Wien/Brüssel/Valletta. Das Mittelmeer glitzert blau, sein Wasser ist wohltemperiert und ruhig. Ein trügerisches Bild, das auch dieser Tage wieder zahlreichen Bootsflüchtlingen auf dem Weg nach Europa zum Verhängnis wird.

Das jüngste Drama ereignete sich am vergangenen Samstag nahe der Stadt Catania auf Sizilien: Die Leichen von sechs jungen Männern wurden an einem beliebten Badestrand an Land gespült. Nachdem die Männer vom Boot aus das Ufer erspäht hatten, waren sie ins Wasser gesprungen – und ertrunken. 91 weitere Bootsinsassen – die meisten von ihnen Syrer – erreichten die Küste lebend.
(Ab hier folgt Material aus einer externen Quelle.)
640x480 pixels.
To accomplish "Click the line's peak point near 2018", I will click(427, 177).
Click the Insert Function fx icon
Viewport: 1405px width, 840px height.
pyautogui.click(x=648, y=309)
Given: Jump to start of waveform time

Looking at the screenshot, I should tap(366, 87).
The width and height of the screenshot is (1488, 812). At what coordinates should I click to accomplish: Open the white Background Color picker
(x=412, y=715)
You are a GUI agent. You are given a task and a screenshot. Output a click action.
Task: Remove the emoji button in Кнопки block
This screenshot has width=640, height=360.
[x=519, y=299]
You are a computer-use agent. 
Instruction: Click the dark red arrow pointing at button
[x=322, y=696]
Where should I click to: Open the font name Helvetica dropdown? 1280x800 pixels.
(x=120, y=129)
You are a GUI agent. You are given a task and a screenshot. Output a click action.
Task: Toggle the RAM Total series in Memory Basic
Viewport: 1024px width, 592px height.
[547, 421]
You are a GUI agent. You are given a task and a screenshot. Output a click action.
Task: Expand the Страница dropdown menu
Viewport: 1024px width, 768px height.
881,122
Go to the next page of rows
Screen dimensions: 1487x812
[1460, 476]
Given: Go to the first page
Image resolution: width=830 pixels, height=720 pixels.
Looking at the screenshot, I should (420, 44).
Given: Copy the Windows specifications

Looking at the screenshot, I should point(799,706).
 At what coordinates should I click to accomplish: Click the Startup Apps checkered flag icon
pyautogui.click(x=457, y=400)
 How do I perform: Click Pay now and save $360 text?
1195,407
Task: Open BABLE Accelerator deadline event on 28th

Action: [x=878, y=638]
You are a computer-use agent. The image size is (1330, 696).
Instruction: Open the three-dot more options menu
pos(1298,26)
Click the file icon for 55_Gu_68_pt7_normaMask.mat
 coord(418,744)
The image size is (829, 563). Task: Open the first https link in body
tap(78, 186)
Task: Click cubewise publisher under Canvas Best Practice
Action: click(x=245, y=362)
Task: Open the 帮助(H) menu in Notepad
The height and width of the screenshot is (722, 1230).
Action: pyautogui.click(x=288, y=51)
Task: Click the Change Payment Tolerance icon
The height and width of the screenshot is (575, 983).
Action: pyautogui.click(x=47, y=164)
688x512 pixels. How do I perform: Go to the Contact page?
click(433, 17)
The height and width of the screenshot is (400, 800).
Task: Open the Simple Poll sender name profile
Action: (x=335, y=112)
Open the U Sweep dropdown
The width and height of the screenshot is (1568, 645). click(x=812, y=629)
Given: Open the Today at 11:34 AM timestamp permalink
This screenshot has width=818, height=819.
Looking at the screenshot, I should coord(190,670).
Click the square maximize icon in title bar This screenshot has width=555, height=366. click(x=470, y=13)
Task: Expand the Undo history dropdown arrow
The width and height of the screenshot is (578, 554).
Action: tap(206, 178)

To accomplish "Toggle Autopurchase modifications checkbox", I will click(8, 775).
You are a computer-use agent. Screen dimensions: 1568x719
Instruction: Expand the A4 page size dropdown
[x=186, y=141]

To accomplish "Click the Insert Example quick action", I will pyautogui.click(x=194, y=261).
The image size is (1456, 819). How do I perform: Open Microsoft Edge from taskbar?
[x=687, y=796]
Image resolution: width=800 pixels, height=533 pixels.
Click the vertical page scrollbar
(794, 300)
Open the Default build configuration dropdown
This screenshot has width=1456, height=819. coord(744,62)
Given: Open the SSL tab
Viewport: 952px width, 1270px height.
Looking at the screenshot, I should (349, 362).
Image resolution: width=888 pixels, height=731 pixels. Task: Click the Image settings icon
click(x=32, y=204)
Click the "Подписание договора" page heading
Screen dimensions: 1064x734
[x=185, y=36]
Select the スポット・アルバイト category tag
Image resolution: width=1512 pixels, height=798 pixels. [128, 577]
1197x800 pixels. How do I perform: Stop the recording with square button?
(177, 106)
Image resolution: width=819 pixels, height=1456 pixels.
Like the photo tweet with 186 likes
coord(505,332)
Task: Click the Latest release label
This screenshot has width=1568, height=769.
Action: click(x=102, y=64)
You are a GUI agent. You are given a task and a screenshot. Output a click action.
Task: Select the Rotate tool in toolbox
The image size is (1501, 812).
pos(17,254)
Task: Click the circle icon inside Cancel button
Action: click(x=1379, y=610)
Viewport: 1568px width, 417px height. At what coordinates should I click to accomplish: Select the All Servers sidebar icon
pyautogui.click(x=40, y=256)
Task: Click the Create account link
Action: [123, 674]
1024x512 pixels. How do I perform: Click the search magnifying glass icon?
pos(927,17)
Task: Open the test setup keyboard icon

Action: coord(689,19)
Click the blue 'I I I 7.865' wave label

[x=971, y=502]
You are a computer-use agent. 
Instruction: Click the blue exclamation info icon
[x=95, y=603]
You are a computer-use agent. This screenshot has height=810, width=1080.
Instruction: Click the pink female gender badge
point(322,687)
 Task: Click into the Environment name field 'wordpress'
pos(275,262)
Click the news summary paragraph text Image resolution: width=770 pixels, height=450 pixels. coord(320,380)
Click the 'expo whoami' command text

Nach Angaben des UN-Hilfswerks für Flüchtlinge (UNHCR) sind in diesem Jahr bis einschließlich 31.Juli an der italienischen Küste und auf Lampedusa 13.900 Menschen gelandet. Zum Vergleich: Spanien meldet etwas mehr als 800Personen, Griechenland 4700. Auch die kleine Mittelmeerinsel Malta wird häufig von Booten angesteuert. 1294 Menschen zählten die maltesischen Behörden in den ersten sieben Monaten des Jahres. Die Mehrzahl auf der Mittelmeerinsel stammt aus Somalia, gefolgt von Eritrea, Nigeria und Ghana.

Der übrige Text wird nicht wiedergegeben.